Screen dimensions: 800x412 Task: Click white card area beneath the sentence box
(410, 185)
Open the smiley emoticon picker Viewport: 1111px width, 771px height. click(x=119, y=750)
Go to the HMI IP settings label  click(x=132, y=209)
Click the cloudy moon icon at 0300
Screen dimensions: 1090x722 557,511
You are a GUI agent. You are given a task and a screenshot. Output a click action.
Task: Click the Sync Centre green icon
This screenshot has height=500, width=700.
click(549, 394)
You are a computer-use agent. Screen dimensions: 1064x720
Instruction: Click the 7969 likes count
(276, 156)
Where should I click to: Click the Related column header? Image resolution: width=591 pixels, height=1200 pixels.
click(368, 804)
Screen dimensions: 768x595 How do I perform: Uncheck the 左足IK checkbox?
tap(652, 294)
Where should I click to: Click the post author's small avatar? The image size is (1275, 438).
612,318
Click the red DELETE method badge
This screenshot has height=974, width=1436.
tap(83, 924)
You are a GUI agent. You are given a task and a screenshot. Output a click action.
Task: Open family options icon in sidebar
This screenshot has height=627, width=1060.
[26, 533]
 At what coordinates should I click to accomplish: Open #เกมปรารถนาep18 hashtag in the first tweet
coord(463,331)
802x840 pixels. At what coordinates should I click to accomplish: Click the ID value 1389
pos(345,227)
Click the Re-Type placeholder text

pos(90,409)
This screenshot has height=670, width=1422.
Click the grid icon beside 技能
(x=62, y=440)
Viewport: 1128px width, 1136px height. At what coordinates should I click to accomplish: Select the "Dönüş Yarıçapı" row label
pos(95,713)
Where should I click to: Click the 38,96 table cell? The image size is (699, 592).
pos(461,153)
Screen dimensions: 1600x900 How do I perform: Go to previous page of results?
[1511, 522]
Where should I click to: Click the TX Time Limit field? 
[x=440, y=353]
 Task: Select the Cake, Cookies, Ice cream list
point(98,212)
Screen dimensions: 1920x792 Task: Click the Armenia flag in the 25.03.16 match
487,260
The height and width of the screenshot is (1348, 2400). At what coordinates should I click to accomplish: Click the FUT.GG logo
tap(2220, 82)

- _Exercise_
Your reply should match the data above exactly, line for line.

- _Finished exercise_
Screen dimensions: 800x412 Task: Click white card area beneath the sentence box
(410, 185)
Open the smiley emoticon picker Viewport: 1111px width, 771px height. click(x=119, y=750)
Go to the HMI IP settings label  click(x=132, y=209)
Click the cloudy moon icon at 0300
Screen dimensions: 1090x722 557,511
You are a GUI agent. You are given a task and a screenshot. Output a click action.
Task: Click the Sync Centre green icon
This screenshot has height=500, width=700.
click(549, 394)
You are a computer-use agent. Screen dimensions: 1064x720
Instruction: Click the 7969 likes count
(276, 156)
Where should I click to: Click the Related column header? Image resolution: width=591 pixels, height=1200 pixels.
click(368, 804)
Screen dimensions: 768x595 How do I perform: Uncheck the 左足IK checkbox?
tap(652, 294)
Where should I click to: Click the post author's small avatar? The image size is (1275, 438).
612,318
Click the red DELETE method badge
This screenshot has height=974, width=1436.
tap(83, 924)
You are a GUI agent. You are given a task and a screenshot. Output a click action.
Task: Open family options icon in sidebar
This screenshot has height=627, width=1060.
[26, 533]
 At what coordinates should I click to accomplish: Open #เกมปรารถนาep18 hashtag in the first tweet
coord(463,331)
802x840 pixels. At what coordinates should I click to accomplish: Click the ID value 1389
pos(345,227)
Click the Re-Type placeholder text

pos(90,409)
This screenshot has height=670, width=1422.
Click the grid icon beside 技能
(x=62, y=440)
Viewport: 1128px width, 1136px height. At what coordinates should I click to accomplish: Select the "Dönüş Yarıçapı" row label
pos(95,713)
Where should I click to: Click the 38,96 table cell? The image size is (699, 592).
pos(461,153)
Screen dimensions: 1600x900 How do I perform: Go to previous page of results?
[1511, 522]
Where should I click to: Click the TX Time Limit field? 
[x=440, y=353]
 Task: Select the Cake, Cookies, Ice cream list
point(98,212)
Screen dimensions: 1920x792 Task: Click the Armenia flag in the 25.03.16 match
487,260
The height and width of the screenshot is (1348, 2400). At what coordinates should I click to accomplish: Click the FUT.GG logo
tap(2220, 82)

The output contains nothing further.